-- START OF Excerpt provided --
FloFuse – Rate limiting control device

Carbonate reservoirs hold approximately 60% of the world’s proven conventional oil reserves, of which about 50% feature natural fractures, with significant accumulations across the Middle East in particular.

Common challenges of these carbonate reservoirs are high heterogeneity caused by complex pore and fracture systems, oil wet rock, and low reservoir energy resulting in low recovery factors. The optimum drainage strategy is frequently horizontal production bores to increase reservoir contact, and water injection wells to improve oil sweep. The benefits of water injection can be diminished by the presence of highly conductive fractures or fracture corridors in the injection well within the reservoir. These can create thief zones connected to production wells, reducing sweep efficiency and resulting in early water breakthrough in the production wells.

In response to these challenges, Tendeka has launched FloFuse – a new technology to optimise water injection. As an addition to an extensive range of advanced inflow control technology, FloFuse can increase oil recovery by improving injected water conformance in fractured reservoirs or by ensuring effective placement of matrix stimulation acids.

Current Challenges

Injection Control Devices (ICDs) have been proven in application to improve water conformance by balancing frictional losses and reducing outflow into large fractures. Figure 2 illustrates an outflow profile for:
1. A barefoot completion with no outflow control
2. An ICD completion with uniform ICD setting across the well
3. An optimised ICD completion with the flow area adjacent to the fractures reduced by a factor of 10.

It can be observed that without control a significant portion of the outflow occurs into the two fractures with rates of 9 m3/d/m for the case modelled. Introducing ICDs with a uniform setting does not provide adequate control due to the high permeability contrast encountered and results in a similar outflow profile. However, the use of highly restrictive ICDs across the fractures enables the flow to be effectively distributed. In this case, flow to the fractures is reduced to 2.5 m3/d/m with more than 90% of the injected water entering the reservoir matrix.

Fractures may be identified during drilling as loss zones or with image logs but due to the complexity of the reservoirs and the extent of natural fracturing, there is inherently a high degree of uncertainty in attempts to identify thief zones prior to completing the wells. This results in a high risk of a non-optimised completion leading to poor water conformance and ineffective sweep.
One method commonly applied to overcome this issue is to integrate sliding sleeves with ICDs to enable the thief zones to be isolated. This requires the well to be logged to identify the sleeves to be closed and then a shifting tool to be deployed to close the sleeves, eliminating flow to the fracture compartments entirely.
-- END OF Excerpt provided --
-- START OF Given records --
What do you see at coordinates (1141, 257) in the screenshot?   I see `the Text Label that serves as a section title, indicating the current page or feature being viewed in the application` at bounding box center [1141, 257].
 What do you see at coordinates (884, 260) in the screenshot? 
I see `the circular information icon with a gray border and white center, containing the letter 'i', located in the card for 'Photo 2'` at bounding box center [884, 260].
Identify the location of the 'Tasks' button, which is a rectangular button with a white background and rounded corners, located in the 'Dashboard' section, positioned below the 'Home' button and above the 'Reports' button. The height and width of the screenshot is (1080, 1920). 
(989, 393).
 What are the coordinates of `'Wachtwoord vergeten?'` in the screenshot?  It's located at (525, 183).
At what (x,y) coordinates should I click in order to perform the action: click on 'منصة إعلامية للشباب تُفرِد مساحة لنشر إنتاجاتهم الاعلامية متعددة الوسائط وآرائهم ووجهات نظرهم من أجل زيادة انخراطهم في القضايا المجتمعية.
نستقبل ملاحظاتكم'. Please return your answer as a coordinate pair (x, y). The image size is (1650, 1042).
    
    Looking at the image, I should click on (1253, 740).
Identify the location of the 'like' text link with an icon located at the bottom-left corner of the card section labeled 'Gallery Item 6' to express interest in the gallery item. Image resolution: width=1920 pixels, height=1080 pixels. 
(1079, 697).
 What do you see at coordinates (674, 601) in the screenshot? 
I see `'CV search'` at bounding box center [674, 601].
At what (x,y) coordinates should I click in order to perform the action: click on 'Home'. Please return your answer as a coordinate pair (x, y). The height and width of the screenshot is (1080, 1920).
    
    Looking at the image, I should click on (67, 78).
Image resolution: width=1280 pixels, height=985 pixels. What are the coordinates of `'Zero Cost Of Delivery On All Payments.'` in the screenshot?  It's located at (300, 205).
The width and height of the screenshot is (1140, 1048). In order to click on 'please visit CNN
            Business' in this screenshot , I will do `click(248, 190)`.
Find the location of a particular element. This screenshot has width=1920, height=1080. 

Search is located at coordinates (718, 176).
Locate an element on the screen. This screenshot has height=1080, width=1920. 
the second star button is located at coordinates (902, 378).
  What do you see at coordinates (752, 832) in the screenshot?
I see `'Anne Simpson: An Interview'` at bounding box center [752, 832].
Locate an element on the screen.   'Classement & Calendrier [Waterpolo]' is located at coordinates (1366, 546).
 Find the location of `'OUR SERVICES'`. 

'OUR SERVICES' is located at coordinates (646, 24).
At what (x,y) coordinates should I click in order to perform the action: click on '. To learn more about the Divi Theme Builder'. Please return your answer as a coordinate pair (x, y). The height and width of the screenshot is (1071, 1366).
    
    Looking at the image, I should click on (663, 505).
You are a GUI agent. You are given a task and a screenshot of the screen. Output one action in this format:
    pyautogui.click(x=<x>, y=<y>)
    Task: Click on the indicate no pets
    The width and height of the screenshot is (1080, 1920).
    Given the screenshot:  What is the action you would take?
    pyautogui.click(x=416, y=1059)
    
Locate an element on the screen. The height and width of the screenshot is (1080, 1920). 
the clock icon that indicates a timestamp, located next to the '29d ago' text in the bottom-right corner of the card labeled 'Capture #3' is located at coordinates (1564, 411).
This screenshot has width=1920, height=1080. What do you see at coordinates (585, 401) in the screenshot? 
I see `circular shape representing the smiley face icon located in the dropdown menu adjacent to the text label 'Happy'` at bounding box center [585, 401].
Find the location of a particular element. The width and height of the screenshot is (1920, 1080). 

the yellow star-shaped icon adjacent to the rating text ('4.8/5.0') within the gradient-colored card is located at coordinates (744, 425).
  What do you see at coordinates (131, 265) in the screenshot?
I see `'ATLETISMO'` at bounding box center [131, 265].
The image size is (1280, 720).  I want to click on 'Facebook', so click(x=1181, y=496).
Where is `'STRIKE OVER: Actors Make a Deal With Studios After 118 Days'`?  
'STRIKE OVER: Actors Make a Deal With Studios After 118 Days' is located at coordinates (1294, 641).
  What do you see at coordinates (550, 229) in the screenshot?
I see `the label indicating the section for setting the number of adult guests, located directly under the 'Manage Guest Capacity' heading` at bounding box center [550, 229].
-- END OF Given records --
▶ To-do list:
[1] According to the FloFuse excerpt, roughly what share of the world's proven conventional oil reserves is held in carbonate reservoirs?
[2] Reproduce word for word the passage of the FloFuse excerpt that begins at "It can be observed" and stops after "the reservoir matrix.".
The lines are not needed for this work.

▶ Final results:
[1] Approximately 60%.

[2]
It can be observed that without control a significant portion of the outflow occurs into the two fractures with rates of 9 m3/d/m for the case modelled. Introducing ICDs with a uniform setting does not provide adequate control due to the high permeability contrast encountered and results in a similar outflow profile. However, the use of highly restrictive ICDs across the fractures enables the flow to be effectively distributed. In this case, flow to the fractures is reduced to 2.5 m3/d/m with more than 90% of the injected water entering the reservoir matrix.